> [TASK SET]:
a) Reproduce everything in the May Day article from "Saturday 27 April" down to "dancing and music.", substituting "birthday celebrations" for "birthday parties" throughout.
b) Extend the May Day article beyond its final sentence.

Saturday 27 April 2019

May Day by Janie Hampton

'Bringing in branches at Maytime', from 
A Book of Hours by Jean Poyer, 1500

The first of May has been important in our family ever since my grandmother Rachel Gurney was born on that day in 1886. Two years later, her sister Richenda was also born on 1 May. Both survived into their 80s and enjoyed many shared birthday parties.
For over 30 years I have lived in Oxford, where May Morning has been celebrated since mediaeval times with garlands of greenery, dancing and music.
The new growth of Spring has been celebrated in Europe since ancient times: the Romans celebrated Floralia, the Celts observed Beltane, and Germanic peoples had Walpurgisnacht. The early Christian church incorporated the lively pagan traditions involved in  bringing in the May, but by 1250, the Chancellor of Oxford University felt the need to  forbid ‘alike in churches, all dancing in masks or with disorderly noises, and all processions of men wearing wreaths and garlands made of leaves of trees or flowers or what not.’ However Spring is Spring and not easily repressed, so by 1550 in Thame, the churchwardens had again bought fifteen yards of green and yellow fabric and bells to make coats for their Morris dancers. In Abingdon in 1566, the churchwardens‘paid for setting up Robin Hood’s bower, eighteen pence.’ ‘Church ales’, or festivals, were often used as  fund-raising events. The church financed the amusements and sold the ale. Profits then paid for the maintenance of the parish church, and  alms to the poor.

> [SOURCE EXCERPT]:
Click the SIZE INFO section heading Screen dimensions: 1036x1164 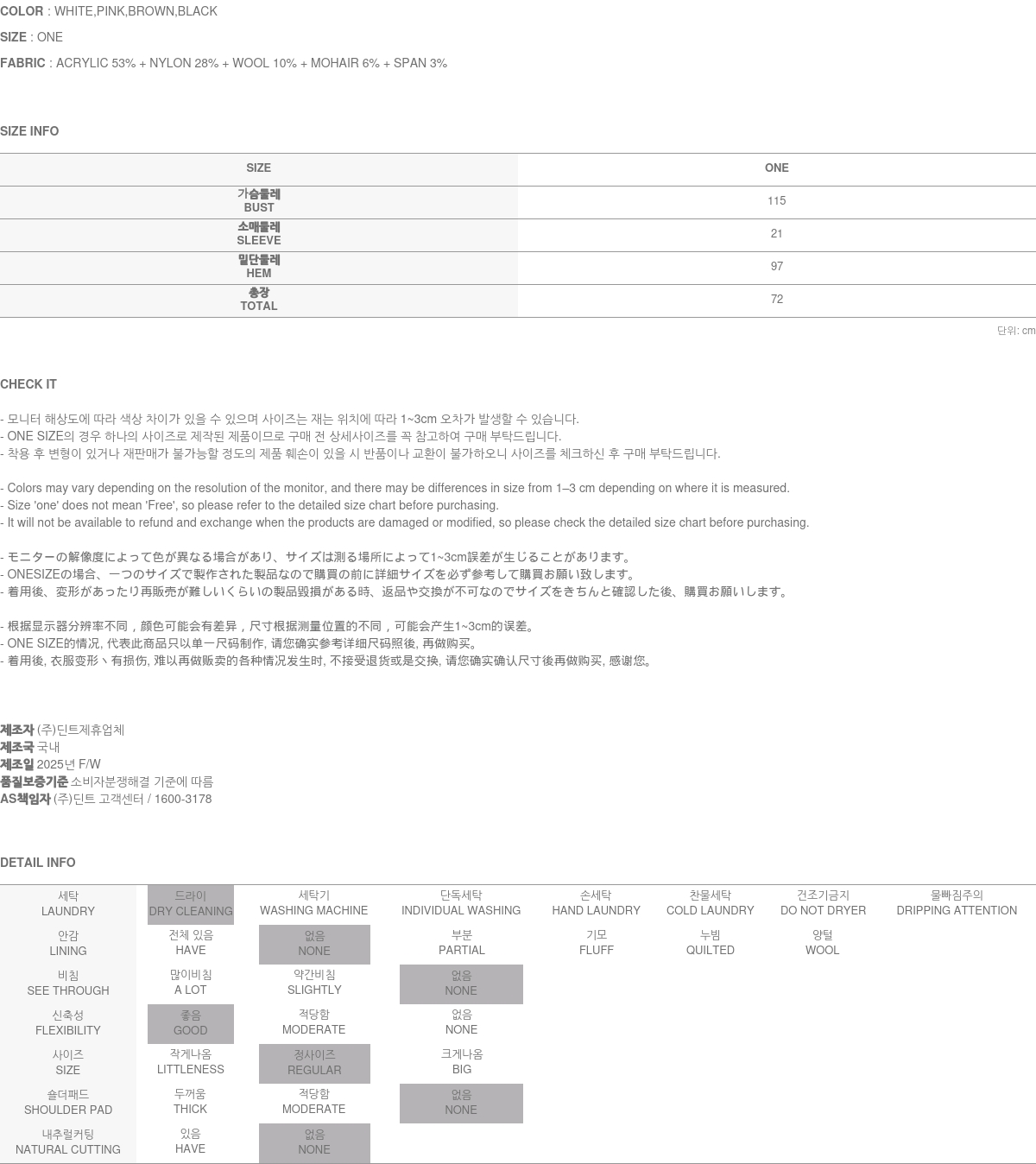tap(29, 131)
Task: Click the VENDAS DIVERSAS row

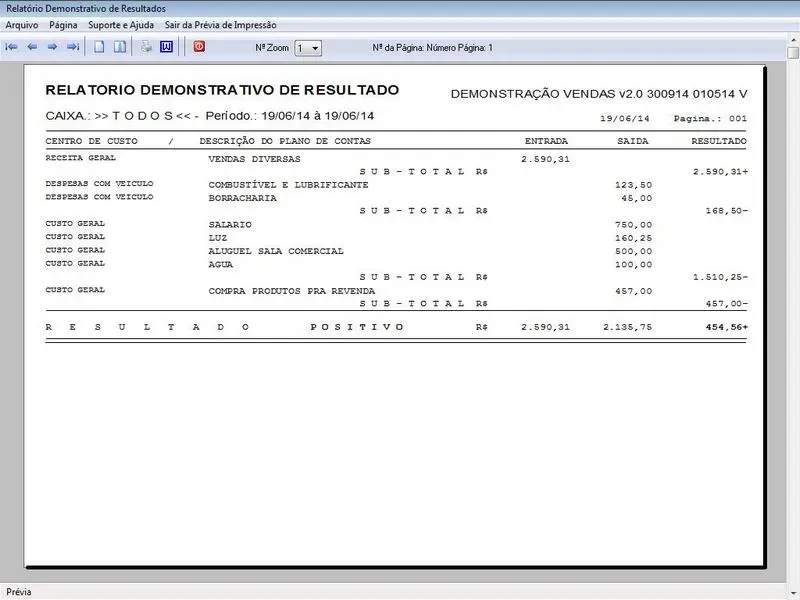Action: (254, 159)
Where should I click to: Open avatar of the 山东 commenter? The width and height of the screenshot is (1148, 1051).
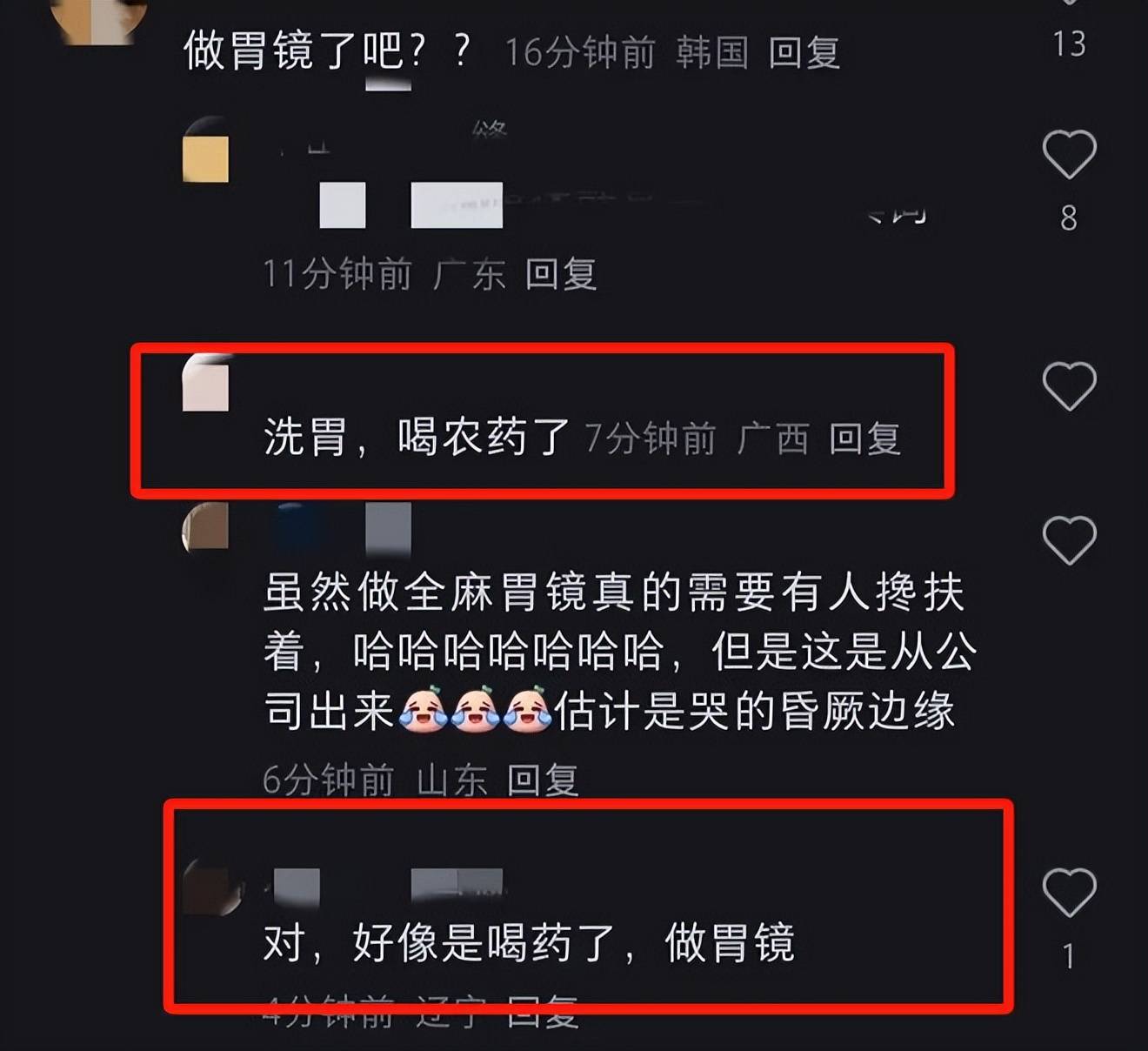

> [ANSWER LIST]:
a)
Saturday 27 April 2019

May Day by Janie Hampton

'Bringing in branches at Maytime', from 
A Book of Hours by Jean Poyer, 1500

The first of May has been important in our family ever since my grandmother Rachel Gurney was born on that day in 1886. Two years later, her sister Richenda was also born on 1 May. Both survived into their 80s and enjoyed many shared birthday celebrations.
For over 30 years I have lived in Oxford, where May Morning has been celebrated since mediaeval times with garlands of greenery, dancing and music.

b)
Philip Stubbes’ Anatomie of Abuses (1583) describes how hundreds of people of all ages ran into the woods on May Eve and made merry all night. At dawn they returned with branches of trees, pulled by twenty or forty yoke of oxen, each with a sweet nose-gay of flowers placed on the tip of his horns. ‘Their chiefest jewel they bring home from thence is their Maypole (this stinking idol rather) which is covered all over with flowers and herbs, bound round about with strings, from the top to the bottom, and sometimes painted with variable colours, following it with great devotion. And thus being reared up with handkerchiefs and flags streaming on the top they straw the ground about, bind green boughs about it, set up summer houses, bowers and arbours hard by it. And then fall they to banquet and feast, to leap and dance about it, as the Heathen people did at the dedication of their Idols.’

File:St. George's Kermis with the Dance around the Maypole by Pieter Brueghel the Younger.jpg
St. George's Kermis with the Dance around the Maypole', 
Pieter Breughel the Younger, 16th century. 
Note the drinking bower on the right  
In 1598 there was a May Day clash between Town and Gown in Oxford when youths, including the mayor's son William Furness, fought the University authorities. Nineteen years later, a group of  young men were found guilty of insulting the Mayor by dressing up on May Day.  William Stevenson an apprentice, Frost the cobbler, Peter Short the cutler, Tilcock the painter and Pigeon the chimney sweep were held in the stocks for two hours the next market day, with paper notices pinned to their hats describing their offences.
King James I was entertained by ‘Suites for morrice dancers all lyke with garters of bells’ on his first Royal Progress to Oxford in 1605. He described Maypoles and Morris dancing as ‘harmless recreation’ in his 1618 Book of Sports.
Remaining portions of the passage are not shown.